Thursday, July 28, 2011

Killing The Patient To Spite The Doctor

Looks like Tea Partiers are succeeding in holding the Boehner bill hostage before Dirty Harry Reid can kill it:



A Republican plan to cut the budget deficit stumbled toward a vote in Congress on Thursday and its expected demise could force a compromise to avert an imminent and unprecedented debt default by the world's largest economy.

With the measure short of as many as four votes, according to aides, the Republican-led House of Representatives abruptly delayed a vote as Speaker John Boehner struggled to overcome objections from conservative rebels in his own party.

Republican Representative Mick Mulvaney, a supporter of the Tea Party movement that demands even deeper spending cuts, said he still would vote against the bill as he left Boehner's office to pray at the congressional chapel.

"I'm still a no," he said
.


You know who else is a no? The right-wing Mary Tyler Moore. And you'll never believe her avowed core pretext: Because the Boehner bill doesn't repeal ObamaCare. Never mind that this House's first order of business six months ago was...a bill repealing ObamaCare, which was dutifully passed, and died a quick, inevitable death at Harry Reid's hands. Which is the same fate that the Speaker's compromise bill is going to meet with or without the pie in the sky fantasies that TPers like Bachmann are demanding. As much as I sympathize with the goal, I am baffled, and reaching the point of being contemptuously so, as to what would be accomplished by such a stance, besides feeding the very propaganda meme of Tea Partiers being "unreasonable" and "extremist" that Dems have been spinning for the past two years.
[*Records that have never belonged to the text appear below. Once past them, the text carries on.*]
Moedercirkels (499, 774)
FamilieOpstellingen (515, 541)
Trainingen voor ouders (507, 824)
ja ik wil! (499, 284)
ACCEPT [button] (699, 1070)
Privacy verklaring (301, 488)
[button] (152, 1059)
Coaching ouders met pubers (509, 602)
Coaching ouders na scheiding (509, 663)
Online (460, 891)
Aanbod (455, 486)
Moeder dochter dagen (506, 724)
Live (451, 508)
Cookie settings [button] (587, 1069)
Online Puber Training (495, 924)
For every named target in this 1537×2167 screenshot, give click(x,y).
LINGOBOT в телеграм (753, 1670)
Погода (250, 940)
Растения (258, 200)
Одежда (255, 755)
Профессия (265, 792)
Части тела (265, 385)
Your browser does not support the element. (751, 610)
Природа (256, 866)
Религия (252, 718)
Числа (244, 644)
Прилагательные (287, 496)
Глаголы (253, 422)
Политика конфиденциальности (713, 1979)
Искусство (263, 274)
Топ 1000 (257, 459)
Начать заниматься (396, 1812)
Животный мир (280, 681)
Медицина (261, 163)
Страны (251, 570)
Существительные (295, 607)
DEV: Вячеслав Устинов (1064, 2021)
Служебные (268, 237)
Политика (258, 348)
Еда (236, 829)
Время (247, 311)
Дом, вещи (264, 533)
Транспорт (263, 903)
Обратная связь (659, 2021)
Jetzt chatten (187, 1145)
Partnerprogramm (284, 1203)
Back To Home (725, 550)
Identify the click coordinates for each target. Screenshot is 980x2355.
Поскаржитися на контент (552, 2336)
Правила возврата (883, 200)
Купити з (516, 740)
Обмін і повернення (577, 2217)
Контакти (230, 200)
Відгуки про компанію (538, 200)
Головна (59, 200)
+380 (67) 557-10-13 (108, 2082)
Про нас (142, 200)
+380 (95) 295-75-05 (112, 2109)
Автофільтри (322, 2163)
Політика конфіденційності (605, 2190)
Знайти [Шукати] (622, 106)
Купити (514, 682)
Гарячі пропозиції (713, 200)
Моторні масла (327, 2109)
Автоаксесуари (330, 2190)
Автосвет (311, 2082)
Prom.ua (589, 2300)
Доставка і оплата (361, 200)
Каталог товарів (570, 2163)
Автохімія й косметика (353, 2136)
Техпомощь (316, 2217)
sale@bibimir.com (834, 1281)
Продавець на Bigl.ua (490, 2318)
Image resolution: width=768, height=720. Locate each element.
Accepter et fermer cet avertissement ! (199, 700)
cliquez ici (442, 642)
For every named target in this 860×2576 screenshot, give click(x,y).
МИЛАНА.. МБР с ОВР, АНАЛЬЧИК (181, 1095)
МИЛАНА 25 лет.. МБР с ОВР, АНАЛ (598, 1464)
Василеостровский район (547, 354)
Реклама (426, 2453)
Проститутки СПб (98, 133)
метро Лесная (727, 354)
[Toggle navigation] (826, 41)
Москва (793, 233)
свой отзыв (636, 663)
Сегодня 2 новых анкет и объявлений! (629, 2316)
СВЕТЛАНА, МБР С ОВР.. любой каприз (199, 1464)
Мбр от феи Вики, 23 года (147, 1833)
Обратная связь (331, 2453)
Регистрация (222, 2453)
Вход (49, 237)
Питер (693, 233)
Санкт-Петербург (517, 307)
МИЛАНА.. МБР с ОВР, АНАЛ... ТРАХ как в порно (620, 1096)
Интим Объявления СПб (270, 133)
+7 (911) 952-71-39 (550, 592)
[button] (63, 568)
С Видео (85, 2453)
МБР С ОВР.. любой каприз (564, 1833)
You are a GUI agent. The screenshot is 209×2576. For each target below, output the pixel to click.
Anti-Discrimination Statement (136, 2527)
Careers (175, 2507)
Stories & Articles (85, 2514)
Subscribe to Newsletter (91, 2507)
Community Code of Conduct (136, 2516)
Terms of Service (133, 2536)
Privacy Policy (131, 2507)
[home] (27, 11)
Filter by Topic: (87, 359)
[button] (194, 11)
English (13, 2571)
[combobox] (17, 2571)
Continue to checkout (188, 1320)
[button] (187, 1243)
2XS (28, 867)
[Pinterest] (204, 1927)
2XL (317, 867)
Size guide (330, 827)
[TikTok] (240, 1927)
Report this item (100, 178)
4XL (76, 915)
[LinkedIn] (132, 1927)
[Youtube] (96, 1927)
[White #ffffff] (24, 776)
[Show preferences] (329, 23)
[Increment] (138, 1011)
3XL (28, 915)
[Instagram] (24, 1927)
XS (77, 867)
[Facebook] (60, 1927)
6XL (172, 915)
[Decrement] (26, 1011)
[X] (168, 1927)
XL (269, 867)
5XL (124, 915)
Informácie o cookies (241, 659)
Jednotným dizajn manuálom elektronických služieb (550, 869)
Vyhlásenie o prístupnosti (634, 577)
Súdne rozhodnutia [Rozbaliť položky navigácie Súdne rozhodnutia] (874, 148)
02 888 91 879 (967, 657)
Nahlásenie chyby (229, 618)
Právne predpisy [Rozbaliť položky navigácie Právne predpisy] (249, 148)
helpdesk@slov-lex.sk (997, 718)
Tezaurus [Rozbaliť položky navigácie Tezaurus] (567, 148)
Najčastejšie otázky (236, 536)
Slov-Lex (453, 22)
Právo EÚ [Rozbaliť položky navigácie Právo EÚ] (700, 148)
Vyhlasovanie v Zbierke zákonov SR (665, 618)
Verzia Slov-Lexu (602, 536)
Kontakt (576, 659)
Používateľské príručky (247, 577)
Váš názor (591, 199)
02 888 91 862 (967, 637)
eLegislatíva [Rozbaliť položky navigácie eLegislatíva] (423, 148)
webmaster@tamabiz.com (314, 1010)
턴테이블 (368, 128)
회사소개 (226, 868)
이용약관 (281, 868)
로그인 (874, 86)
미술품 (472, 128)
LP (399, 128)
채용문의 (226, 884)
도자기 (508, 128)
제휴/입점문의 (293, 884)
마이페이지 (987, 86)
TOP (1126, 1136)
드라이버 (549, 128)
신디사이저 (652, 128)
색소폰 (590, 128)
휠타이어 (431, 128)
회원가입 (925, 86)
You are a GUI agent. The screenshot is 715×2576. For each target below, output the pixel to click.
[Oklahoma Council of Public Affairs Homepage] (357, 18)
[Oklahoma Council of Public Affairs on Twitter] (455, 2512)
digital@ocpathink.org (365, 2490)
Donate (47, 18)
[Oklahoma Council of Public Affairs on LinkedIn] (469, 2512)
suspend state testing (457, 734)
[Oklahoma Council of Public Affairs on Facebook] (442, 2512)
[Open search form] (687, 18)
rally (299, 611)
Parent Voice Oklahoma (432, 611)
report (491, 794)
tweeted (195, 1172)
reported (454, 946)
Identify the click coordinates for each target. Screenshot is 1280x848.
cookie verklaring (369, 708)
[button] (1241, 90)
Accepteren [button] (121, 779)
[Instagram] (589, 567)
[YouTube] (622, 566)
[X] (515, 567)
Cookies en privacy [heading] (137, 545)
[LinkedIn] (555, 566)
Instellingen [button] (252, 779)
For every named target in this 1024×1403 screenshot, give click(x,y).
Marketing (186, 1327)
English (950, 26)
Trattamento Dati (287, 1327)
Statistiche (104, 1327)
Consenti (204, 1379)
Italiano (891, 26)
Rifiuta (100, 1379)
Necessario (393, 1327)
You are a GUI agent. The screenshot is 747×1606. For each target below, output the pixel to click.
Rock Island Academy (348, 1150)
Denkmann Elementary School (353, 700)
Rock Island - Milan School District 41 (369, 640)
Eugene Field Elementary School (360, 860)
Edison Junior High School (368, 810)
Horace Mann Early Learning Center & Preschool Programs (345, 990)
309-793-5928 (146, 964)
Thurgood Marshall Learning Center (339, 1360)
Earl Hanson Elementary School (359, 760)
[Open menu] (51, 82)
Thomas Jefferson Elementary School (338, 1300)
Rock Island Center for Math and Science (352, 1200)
I find myself in hearty agreement with Aaron Goldstein's conclusion:




[I]f Michele Bachmann should be elected President then she is free to dismantle Obamacare as her first act in office. But for her to oppose Boehner's bill because it doesn't repeal funding for Obamacare when Republicans aren't in a position to see such a provision through in the first place is just plain daft and doesn't inspire my confidence.


It's worse than that, actually: I think her nomination would guarantee another Johnson-Goldwater disaster that would set back the conservative movement for as least as long - which, in the present national predicament, would be more than sufficient to finish off America as a constitutional republic for good.


Bachmann didn't say, "extremism in the defense of liberty is no vice," but she may as well have.